As we venture through the intricacies of Window Functions, we’ll uncover their ability to not just answer our queries, but to tell a story with our data, to find the rhythm in the rows and the melody in the numbers. Whether you’re a data novice with a curious mind or a seasoned SQL maestro, this guide is crafted to guide your steps through the intricate dance of Window Functions and to open your eyes to the symphony of data that awaits.
When Should I Use Window Functions (ELI5)
Imagine that you have some building blocks, and each building block represents some data. Your task requires you to look at certain groups of blocks or to make new blocks depending on the existing blocks that you have.
1. You Want to Compare Blocks Without Mixing Them Up
Imagine you want to see if one block is taller than the blocks right next to it. A Window Function lets you look at each block and its neighbors without mixing them all up, so you can easily compare them.
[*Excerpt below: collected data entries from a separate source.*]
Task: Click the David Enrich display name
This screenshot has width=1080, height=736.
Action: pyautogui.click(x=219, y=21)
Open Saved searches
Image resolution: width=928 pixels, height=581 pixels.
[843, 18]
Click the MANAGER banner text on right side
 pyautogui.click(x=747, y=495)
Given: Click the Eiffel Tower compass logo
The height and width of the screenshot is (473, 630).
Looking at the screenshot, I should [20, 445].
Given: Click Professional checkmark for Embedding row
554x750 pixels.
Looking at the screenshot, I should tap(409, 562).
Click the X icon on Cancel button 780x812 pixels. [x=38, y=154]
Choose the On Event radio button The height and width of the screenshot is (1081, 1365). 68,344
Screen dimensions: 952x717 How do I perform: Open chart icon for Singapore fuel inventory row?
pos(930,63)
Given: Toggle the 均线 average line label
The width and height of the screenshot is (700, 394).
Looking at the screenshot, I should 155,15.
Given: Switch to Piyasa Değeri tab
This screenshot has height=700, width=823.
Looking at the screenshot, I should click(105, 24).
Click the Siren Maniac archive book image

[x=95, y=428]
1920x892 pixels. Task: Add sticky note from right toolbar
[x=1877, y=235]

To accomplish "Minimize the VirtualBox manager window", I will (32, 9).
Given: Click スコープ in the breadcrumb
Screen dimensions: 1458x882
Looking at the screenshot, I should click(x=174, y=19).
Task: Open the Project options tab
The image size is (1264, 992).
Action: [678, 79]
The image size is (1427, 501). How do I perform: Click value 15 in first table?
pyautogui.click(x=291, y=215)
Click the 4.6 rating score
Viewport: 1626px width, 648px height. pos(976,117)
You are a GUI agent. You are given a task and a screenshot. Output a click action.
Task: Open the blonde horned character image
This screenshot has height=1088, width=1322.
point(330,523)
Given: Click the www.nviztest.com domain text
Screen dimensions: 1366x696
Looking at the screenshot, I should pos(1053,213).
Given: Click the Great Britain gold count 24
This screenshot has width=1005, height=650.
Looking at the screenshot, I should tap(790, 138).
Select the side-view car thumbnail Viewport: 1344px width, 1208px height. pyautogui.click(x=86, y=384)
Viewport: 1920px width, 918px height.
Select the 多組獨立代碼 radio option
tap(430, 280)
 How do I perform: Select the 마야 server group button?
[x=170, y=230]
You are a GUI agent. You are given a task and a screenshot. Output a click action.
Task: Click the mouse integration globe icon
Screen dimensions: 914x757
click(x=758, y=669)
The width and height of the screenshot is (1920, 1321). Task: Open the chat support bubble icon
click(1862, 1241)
2. You Want to Count or Add Up Blocks in a Row
If you want to count how many blocks TOTAL you have in a column or add up their numbers, a Window Function can do that for you, looking at each block one by one and keeping a running total. It can help you find a running average of those blocks as well!
3. You Want to Find the Biggest or Smallest Block in a Section
Let’s say you have your blocks sorted in rows by color, and you want to find the biggest block in each row. A Window Function helps you look at each row separately and pick out the biggest block in each one.
4. You Want to Give Blocks a Score or a Rank
If you want to give each block a score or a rank based on its size or color, a Window Function can do that too. It looks at all the blocks, sorts them how you want, and then gives each one a number to show its rank in the overall set of blocks.
5. You Want to See How Blocks Compare to Their Friends
Maybe you want to see if a block is taller than the average height of the blocks around it. A Window Function can look at a block and its buddies, calculate the average height, and then tell you how that block compares.
Window functions are SQL operations that perform a calculation across a set of rows that are related to the current row. Unlike aggregate functions, they do not cause rows to become grouped into a single output row — the rows retain their separate identities. Window functions can perform a calculation across a set of rows that are related to the current row. They are called window functions because they perform a calculation across a “window” of rows. For instance, you might want to calculate a running total of sales, or find out the highest score in a group.
See the image below to see how they compare to aggregation functions.
Anatomy of a Window Function
A lot of people have very complicated ways to go about explaining Window Functions, so my goal is to make it super simple for you!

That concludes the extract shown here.